Today we’d like to introduce you to Cody Carpenter.

Cody, let’s start with your story. We’d love to hear how you got started and how the journey has been so far.
My story begins in my early years. I was always drawn to the arts and architecture starting as early as I can remember. I must give credit to both of my parents for giving me the building blocks I have today that have helped me bring my early life interests to reality. My mother for noticing my interest and helping expose me to it, and my father for having a natural ability to create from sketch-construction. I remember my early years obsession with architecture and driving the streets with my mom looking for interesting pieces of architecture to snoop around. I must give credit for the early exposure helping develop a natural sense of design starting at an early age. After exploring the arts for a bit, I shifted into remodeling which gave me a wide range of skill sets over the years and brought me back full circle into architecture and design. After many years in the construction industry I needed a creative outlet to apply my skill set. I had been fascinated by concrete in its use for both decorative and structural capabilities and had already been toying with it in some of my work for use in countertops and water features. In 2003 that all changed when I came across a book in the interior design section at the Borders bookstore. Yes, that right an actual book store! This book was a concrete countertop book written by designer Fu Tung Cheng.

I was already falling in love with concrete at the time and was looking for a creative outlet. I was instantly drawn to this and was absolutely inspired by the book. At that point there was no turning back. I immediately began applying what guidance the book gave me. Using friends as willing Ginny pigs covering just the cost of materials. Some of my first pieces were decent. I was hooked. After 13 years of honing my skills, attending training courses, developing and playing with new concrete mixes, and simply just learning through trial and error and having the guts to take risks, I have really launched myself into something great. It’s taken a long time with lots of personal struggles with this medium, but I wouldn’t have it any other way. Concrete is one of the most beautiful and versatile materials on the planet. In recent years I have begun to run some of my own training workshops under the company Plan B studios. Passing my knowledge along and constantly pressing to refine and improve mix designs and casting techniques.

I have since expanded much of my work into Steel fabrication and woodwork. I am constantly pushing to learn new material use and fabrication techniques to evolve my design and fabrication capabilities.

Has it been a smooth road?
It has been a very trying endeavor. When I started my business the construction industry and economy in Phoenix and around the USA was great. There was no lack of work or potential for growth. I started this company working out of my brothers back yard under a large covered parking structure paying him $300 a month for rent…this included utilities. Within 1 years’ time the jobs began to flow in and I needed more space and employees. I moved into my first official shop going from $300 a month to $2,500 per month. Learning the hardships of overhead and the need for additional growth in job production to offset these costs. My contacts grew as well as my work load.
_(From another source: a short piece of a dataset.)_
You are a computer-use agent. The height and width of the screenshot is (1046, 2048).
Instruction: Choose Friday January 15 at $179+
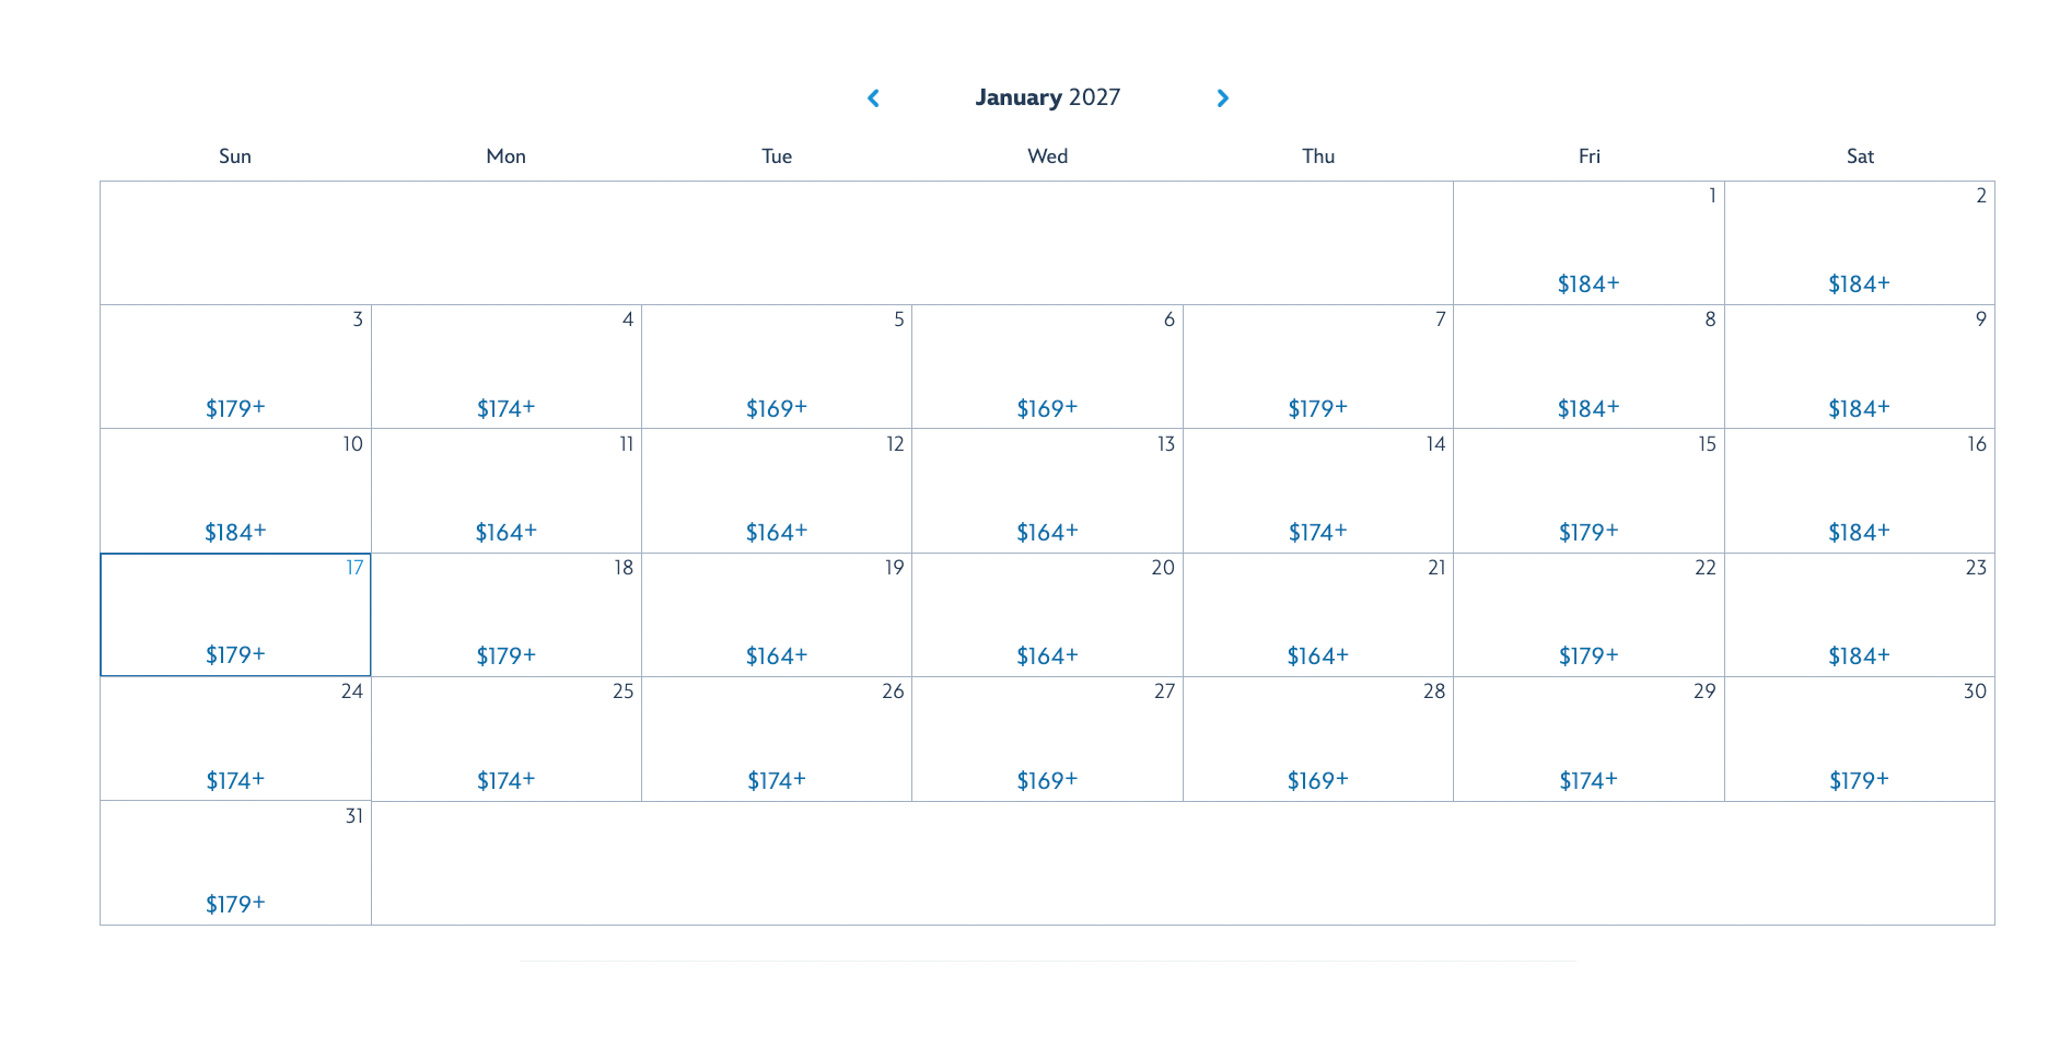point(1588,491)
I soon found that I had outgrown that space and moved into a 10,000 square foot building stepping up to $6,500 per month rent payment. This was when my struggles began. Higher employee costs, electricity costs, rent, and shop improvements I soon became a complete slave to the company working 7 days a week and usually 12 hours a day or more to cover my expenses. My timing was extremely bad. As you may or may not know in late 2007 the housing market and economy began to collapse.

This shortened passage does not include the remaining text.